Additional experiments: In response to the reviews, we extended the evaluation of our insights to the Long Range Arena (LRA) benchmark. The LRA benchmark adds an additional data modality (images) to the evaluation and also allows us to investigate the well-known performance gap between attention-based models and SSMs. Additionally, we plan to test our insights on time series forecasting, specifically on the Informer ETT benchmark.

Additional insights gained from DSF: In response to all the reviews, we added several additional insights generated from the DSF. The goal of this paper is to introduce the DSF as a useful framework to approach theoretical research questions about foundation models. The results included are meant to exemplify important questions that the DSF can answer and open future research directions, rather than be a comprehensive list of the insights, each of which will require theoretical derivations in their own right.
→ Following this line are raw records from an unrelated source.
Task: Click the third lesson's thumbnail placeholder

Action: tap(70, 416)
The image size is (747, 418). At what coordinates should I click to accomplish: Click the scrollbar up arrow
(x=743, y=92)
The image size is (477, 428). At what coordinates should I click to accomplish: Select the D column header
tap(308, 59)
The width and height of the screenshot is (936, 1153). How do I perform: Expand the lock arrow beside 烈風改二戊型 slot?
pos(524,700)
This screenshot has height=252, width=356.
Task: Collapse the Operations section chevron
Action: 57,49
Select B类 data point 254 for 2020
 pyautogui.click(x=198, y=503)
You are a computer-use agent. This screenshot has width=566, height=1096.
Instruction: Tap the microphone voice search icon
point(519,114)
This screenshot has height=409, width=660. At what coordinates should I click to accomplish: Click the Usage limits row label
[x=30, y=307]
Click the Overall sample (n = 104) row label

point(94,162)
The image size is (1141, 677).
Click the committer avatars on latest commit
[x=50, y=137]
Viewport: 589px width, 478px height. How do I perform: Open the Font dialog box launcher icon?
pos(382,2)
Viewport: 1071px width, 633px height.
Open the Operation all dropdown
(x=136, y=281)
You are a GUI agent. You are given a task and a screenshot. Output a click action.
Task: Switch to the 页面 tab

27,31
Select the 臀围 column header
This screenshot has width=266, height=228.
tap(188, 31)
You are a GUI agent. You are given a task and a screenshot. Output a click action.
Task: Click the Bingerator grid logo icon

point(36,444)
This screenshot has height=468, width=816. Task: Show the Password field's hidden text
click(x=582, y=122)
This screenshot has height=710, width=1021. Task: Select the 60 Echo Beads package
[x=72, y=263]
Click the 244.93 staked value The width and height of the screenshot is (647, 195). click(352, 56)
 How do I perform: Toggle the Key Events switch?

However, in order to address the concern of limited insights and enhance the theoretical contributions of this work, we added the following insights:

Investigating the performance of attention and selective SSM models on the LRA benchmark, has led us to investigate the performance gap in more detail (SSMs outperform transformers significantly). We found that the gap can be explained by the recurrent normalization strategy (discretization step) used by selective SSMs as discussed in Section 4.2 of the paper.
Using the DSF, we extended our study to provide an analysis of the eigenvalues of the state transition matrix $A$ of all three model classes. These eigenvalues are directly linked to the exploding/vanishing gradient problem (Orvieto et al. (2023)). In the case of SSMs and RNNs, the absolute value of the eigenvalues are constrained in the range $[0,1]$ by construction. We observe that for attention-based models this is also true empirically due to the normalization used.
In the DSF formulation of softmax-attention it is revealed that attention-based models share parameters in the state transition matrix $A$ and the input matrix $B$ . While we mention this fact in the paper (lines 263-265), we expanded the discussion of this since SSMs and RG-LRU also shared this parameterization. However, this is not the case in more standard RNNs.

Novelty: In response to the reviews, we clarified our own theoretical contributions and improved the presentation to appropriately reflect existing results. The main contribution of our paper is the introduction of the DSF, which is a unifying framework for analysis of transformers, SSMs, and RNNs. To the best of our knowledge, this is the first unified framework that allows analysis of all three model classes in the same parameterization and thus allows to identify differences in the models that lead to significant performance differences. While some of the provided results already exist in the literature (e.g that increased state size improves performance), we also provide novel insights unique to the DSF framework in a comprehensive way that enables further analysis with control theoretical tools. For instance, the DSF enabled proposing the normalized attention, which we have extended in the revised version.

Attached pdf: The attached pdf contains Figures 2 & 3 of the original paper including error bars, i.e., confidence margins over 10 random seeds, which we aim to increase further as computational constraints permit. Additionally, Table 1 in the attached pdf shows preliminary results on the LRA benchmark, specifically for the image task (sequential CIFAR-10).

最终决定Accept (poster)

2024-09-25

The authors introduce the Dynamical Systems Framework (DSF), a unified theoretical approach for comparing attention-based models, State Space Models (SSMs), and Recurrent Neural Networks (RNNs) as linear time-varying dynamical systems. This framework offers insights into the similarities and differences among these architectures, particularly in hidden state dimensions and state expansion, and demonstrates its effectiveness with empirical validations on the MQAR benchmark and WikiText-103 dataset. While the paper is strong in its contributions, it could benefit from improved presentation and clarity, and further emphasis on its theoretical novelty, as some may find the analysis results predictable. Nonetheless, the paper’s contributions are significant, and I recommend its acceptance.